A Dream for Hard Times

A cool, dark day. Every now and then a scattering of raindrops fall among the spring blossoms.

We are living in hard times. So many are dying of Covid19, other illnesses, and hunger, deaths that might have been avoided by timely, compassionate action by our leaders. So many are frightened and desperate, and the young people worry for their future and that of our beloved planet.

During this time of mourning and fear, those same leaders are taking the opportunity created by our grief, fear, and our sheltering in place, to steal our public lands and poison our air and water. Many of the lands being given to the friends and cronies of our leaders are traditional Native lands. We might say these places of beauty and the sacred are now twice stolen.

It is not enough that our leaders hate all who are different from them, they despise Mother Earth. They are consciously destroying the world so as to enrich themselves and their allies beyond comprehension and without consideration of future generations.They are cannibal people, eating their children and our mother. Engulfed by their greed they refuse to acknowledge that we are already living in Paradise, that Pachamama offers us all we need if we only live wisely.

Perhaps our leaders hate Mother Earth because they fear the power of women, because they mistrust their mothers, partners and daughters. Perhaps their fear and anger come from a history of abuse, or maybe they arise from the harshness of the colonial paradigm. How are we to know given that the histories of colonialism and abuse are wound so very tightly together? We only know they are symptoms of a deep and pernicious illness.

Yet, even in our sadness and anger we celebrate that we are still here. We remember that our ancestors of many ethnicities and traditions have found a way to survive so that we might come into being. We have done the same for our children and grandchildren, and they will do so for the generations to come. Together we will build a strong dreaming. We will laugh and create, build communities of caring and generosity, and honor the land that gives us our lives.

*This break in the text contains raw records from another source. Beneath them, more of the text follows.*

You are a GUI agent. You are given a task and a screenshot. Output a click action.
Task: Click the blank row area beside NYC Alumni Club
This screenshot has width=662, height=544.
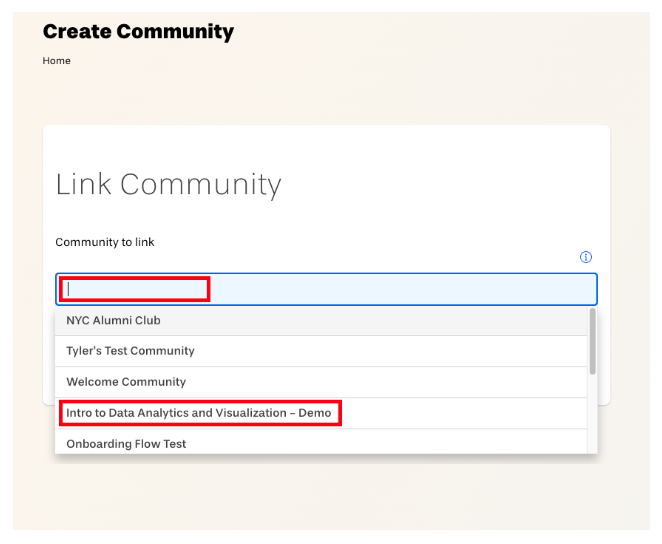click(x=372, y=320)
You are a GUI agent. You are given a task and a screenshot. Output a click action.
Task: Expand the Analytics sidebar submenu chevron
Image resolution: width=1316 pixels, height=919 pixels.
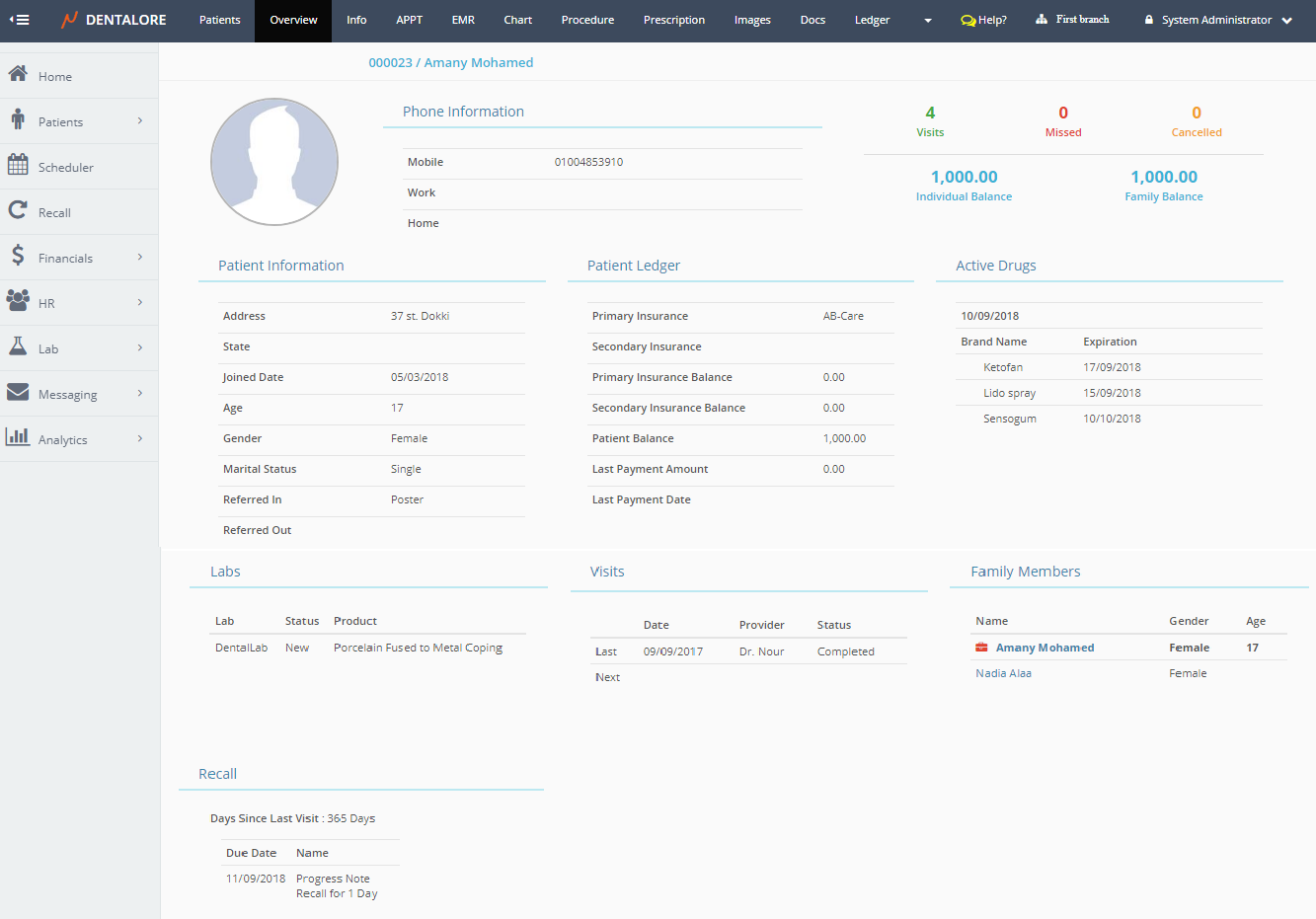pos(140,438)
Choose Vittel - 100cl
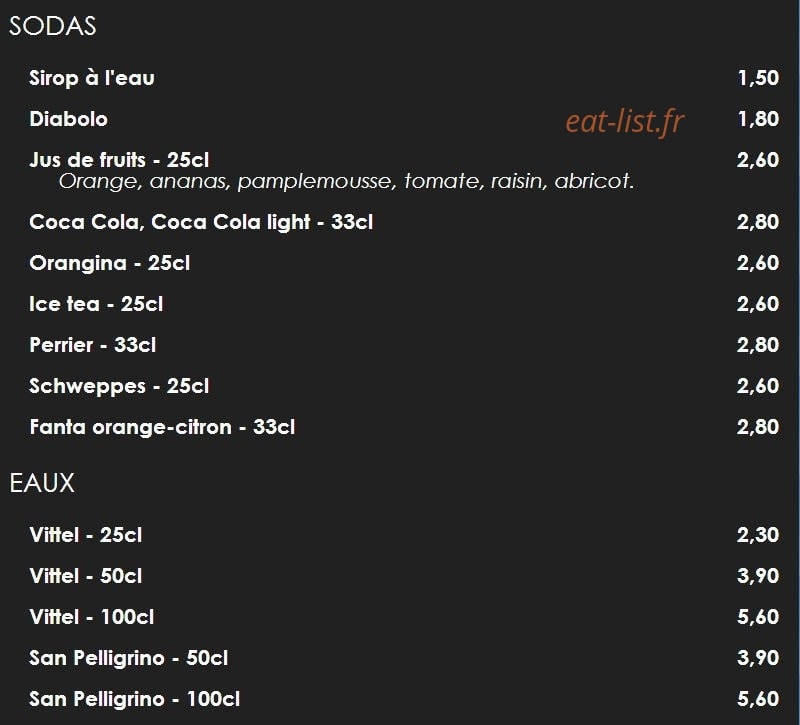 92,617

As has done by untold generations we will continue to live with strong hearts and the shared fire of hope and vision. May we do so consciously and in solidarity so the Great Circle of All Creation is healed. May it indeed be so.


11 thoughts on “A Dream for Hard Times

  1. Heartbreaking what we have done. “Together we will build a strong dreaming. We will laugh and create, build communities of caring and generosity, and honor the land that gives us our lives.” I surely hope so.

      1. And I think it’s encouraged by those in a position to use their influence in a more positive way.

  2. Thanks once again for increasing my awareness and understanding of the Native perspective. The Achilles heal of capitalism is greed, and greed leads to exploitation, insensitivity and a lack of caring. I can understand your anger – maybe the same anger that I feel when I think about how women have been treated over centuries. Keep on writing, Michael, and stay safe and well.

    1. Hi, Pat,
      I imagine there are as many Native perspectives as there are Natives. We are a very diverse lot and I would not pretend to speak for everyone. My thoughts and opinions are my own. That said, I imagine we share a lot of indignation at the harm unfettered greed (not sure it can be fettered) does. The prospect going forward is pretty scary.

  3. A thought-provoking discussion, Micheal. It brought to mind a recent experience with students in one of the classes I worked with this past semester. In our last class, via Zoom, students were discussing the challenges they faced in social service agencies where they worked. Many noted that some staff members in their agencies treated clients in unnecessarily punitive ways, and some supervisors similarly mistreated staff and sowed discord among them. As I listened, the phrase “unresolved woundedness” came to mind. There are so many would-be healers who do not recognize the depth of the wounds they carry, wounding others in their need to exercise petty power that keeps vulnerable others below them. Times like these bring out both and best and worst qualities in people. I’m so grateful for the chance to work with students who choose creativity, critical reflection, and compassion…

    1. Carol,
      Both Jennie and I have been meeting with current and former students to talk about navigating difficult experiences and people during such challenging times. They share many of the traits you see in your students. It is so good to be able to join with them and see the work they do, and to offer support. It is indeed something for which we are grateful. I hope, and imagine, your students are also grateful. They mirror so much that you show to the world.

      1. Thank you so much for your kind words, Michael, and for sharing information about the work you and Jennie are doing with former students. Our students will have difficult times to navigate, and the qualities and knowledge they have to share will be crucial!